In Fig. 24-67, we move a particle of charge $\mathbf{+}\mathbf{2}\mathbf{e}$in from infinity to the x-axis. How much work do we do? Distance $\mathbf{D}$ is$\mathbf{\text{4.00m}}$.

The distance, $\mathrm{D}=4.00\text{m}$

The charge, $\mathrm{q}=+2\mathrm{e}$

Potential due to the system of charge and the relation between potential and work done.

Formulae:

The work done is defined by,

$\mathrm{W}=\mathrm{q}({\mathrm{V}}_{\mathrm{net}}-{\mathrm{V}}_{\mathrm{\infty }})$

Here, $\mathrm{q}$ is the charge, ${\mathrm{V}}_{\mathrm{net}}$ is the net potential, and ${\mathrm{V}}_{\mathrm{\infty }}$ is the potential at infinity which is zero.

The potential is defined by,

${\mathrm{V}}_{\mathrm{net}}=\frac{\mathrm{kq}}{\mathrm{D}}$

Here, $\mathrm{k}$ is the Coulomb’s constant having a value $8.99\times {10}^9\text{N}\cdot {\text{m}}^{\text{2}}/{\text{C}}^{\text{2}}$ and $\mathrm{q}$ is the electric charge having a value $1.60\times {10}^{-19}\text{C}$.

Note that the net potential (due to the "fixed" charges) is zero at the first location ("at $\mathit{\infty }$") being considered for the movable charge $\mathrm{q}$ (where $\mathrm{q}=+2\mathrm{e}$).

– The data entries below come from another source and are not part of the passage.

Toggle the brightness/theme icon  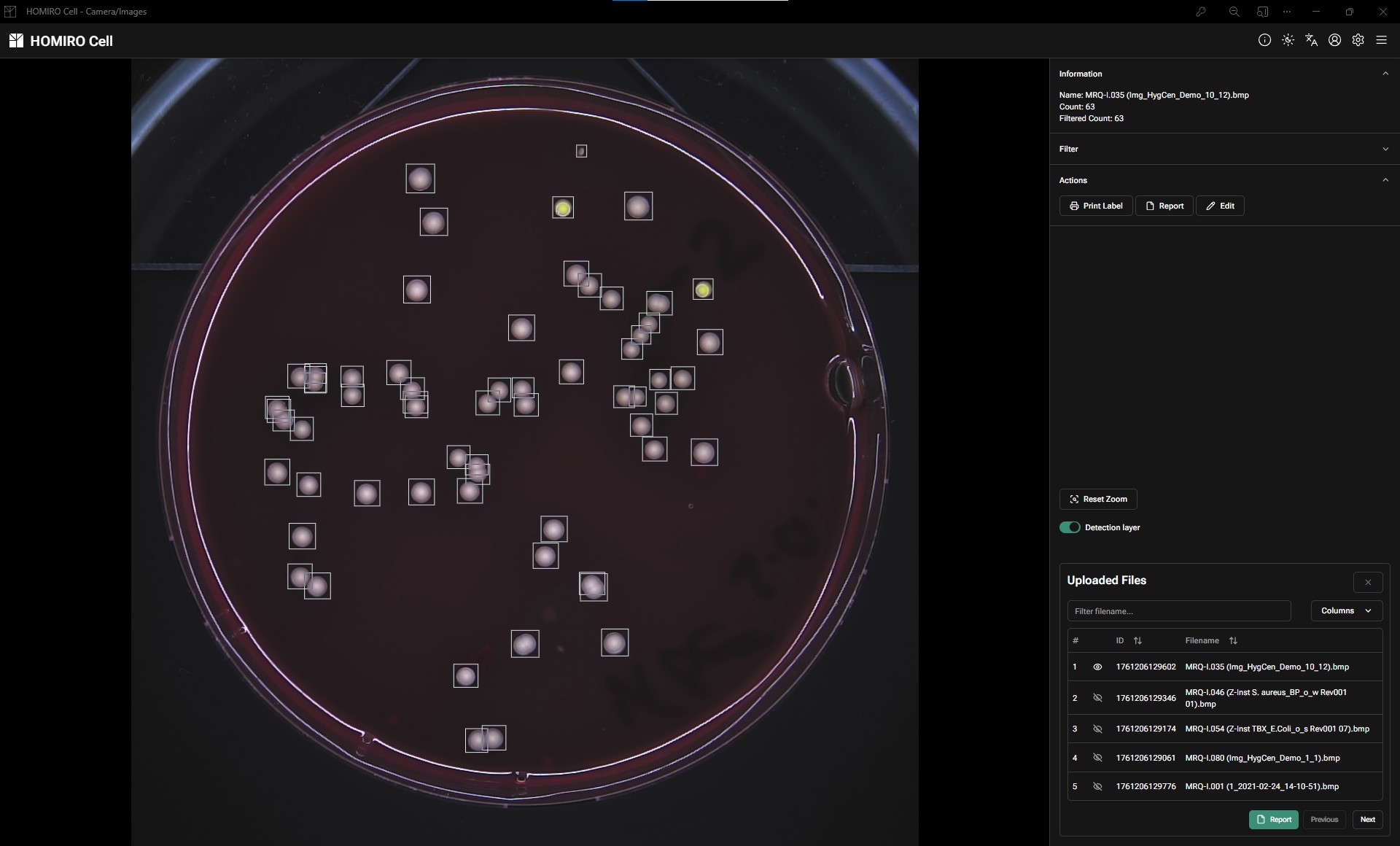tap(1288, 40)
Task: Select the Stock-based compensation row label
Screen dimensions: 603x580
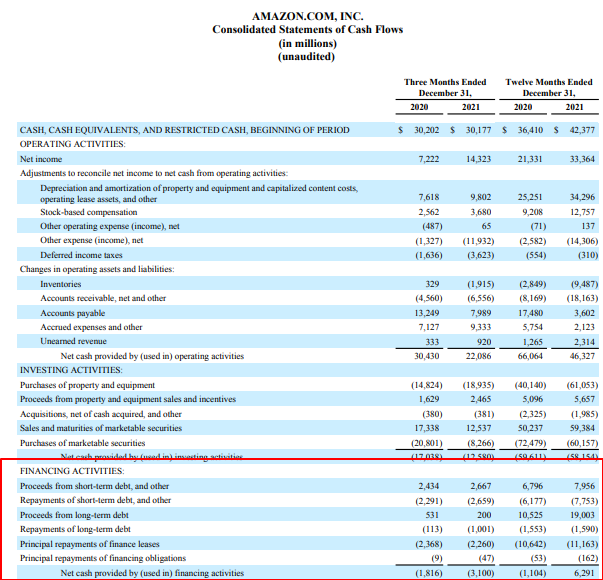Action: click(x=88, y=212)
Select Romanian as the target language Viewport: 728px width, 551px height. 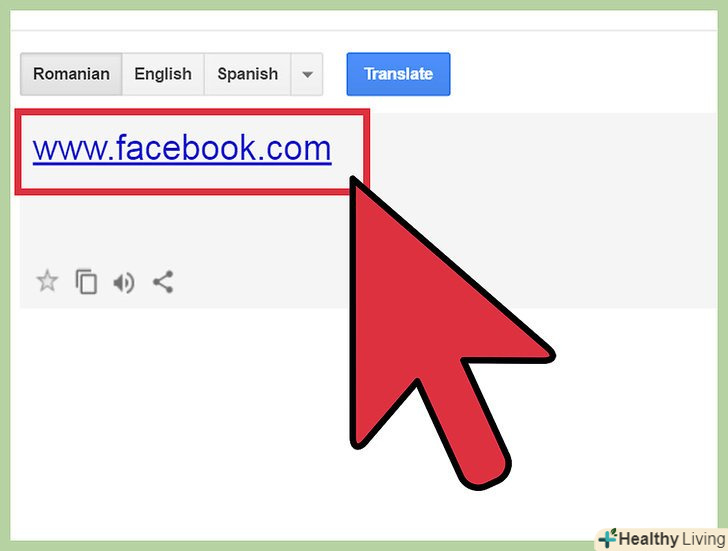[71, 74]
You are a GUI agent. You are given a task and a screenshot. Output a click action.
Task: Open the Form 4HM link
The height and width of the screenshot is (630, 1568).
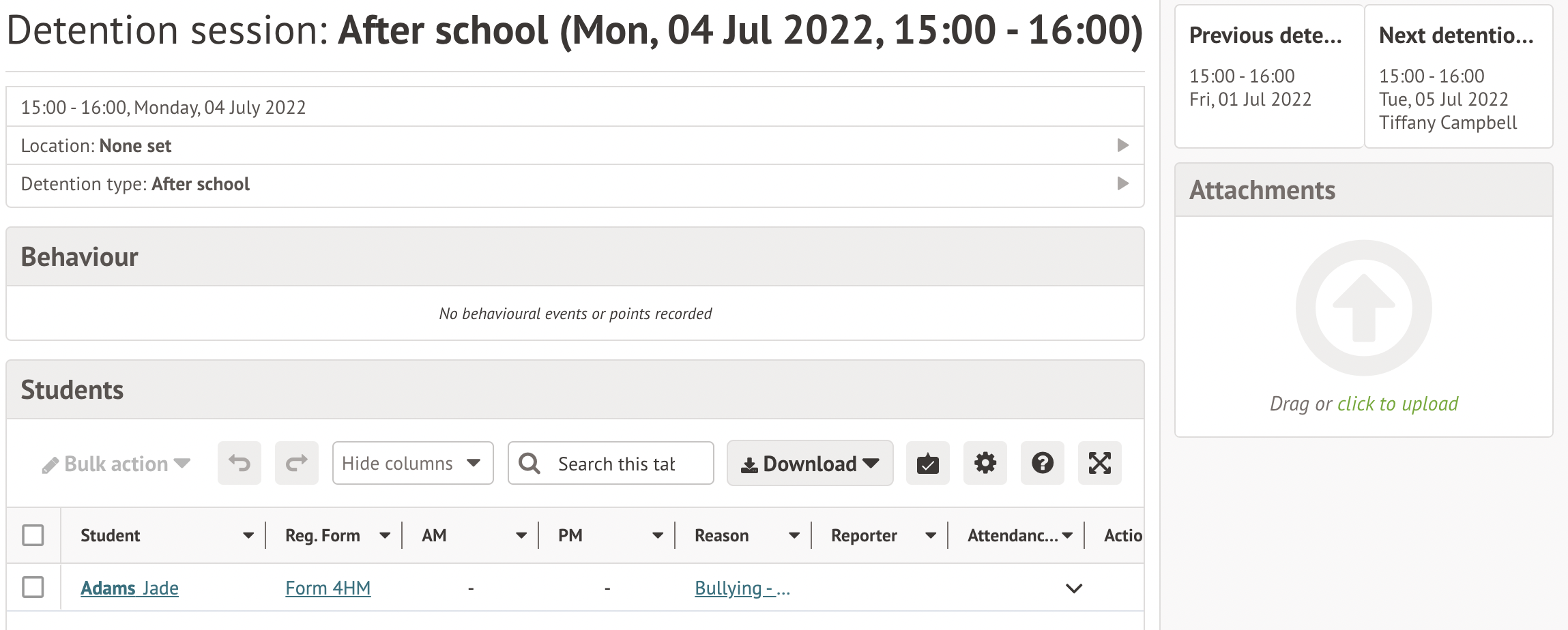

The net potential on the x axis due to the other 2 charged is,

$\begin{array}{c}{\mathrm{V}}_{\mathrm{net}}=\frac{\mathrm{K}\left(2\mathrm{e}\right)}{2\mathrm{D}}+\frac{\mathrm{K}\left(\mathrm{e}\right)}{\mathrm{D}}\\ =\frac{2\mathrm{Ke}}{\mathrm{D}}\\ =\frac{\left(2\right)(8.99\times {10}^9\text{N}\cdot {\text{m}}^{\text{2}}/{\text{C}}^{\text{2}})(1.60\times {10}^{-19}\text{C})}{4.00\text{m}}\\ =7.19\times {10}^{-10}\text{V}\end{array}$

Thus, the required work is as below.

$\begin{array}{c}\mathrm{W}=\mathrm{q}({\mathrm{V}}_{\mathrm{net}}-{\mathrm{V}}_{\mathrm{\infty }})\\ =\left(2\mathrm{e}\right)(7.19\times {10}^{-10}\text{V}-0)\\ =2.30\times {10}^{-28}\text{J}\end{array}$

Hence, the required work is$2.30\times {10}^{-28}\text{J}$ .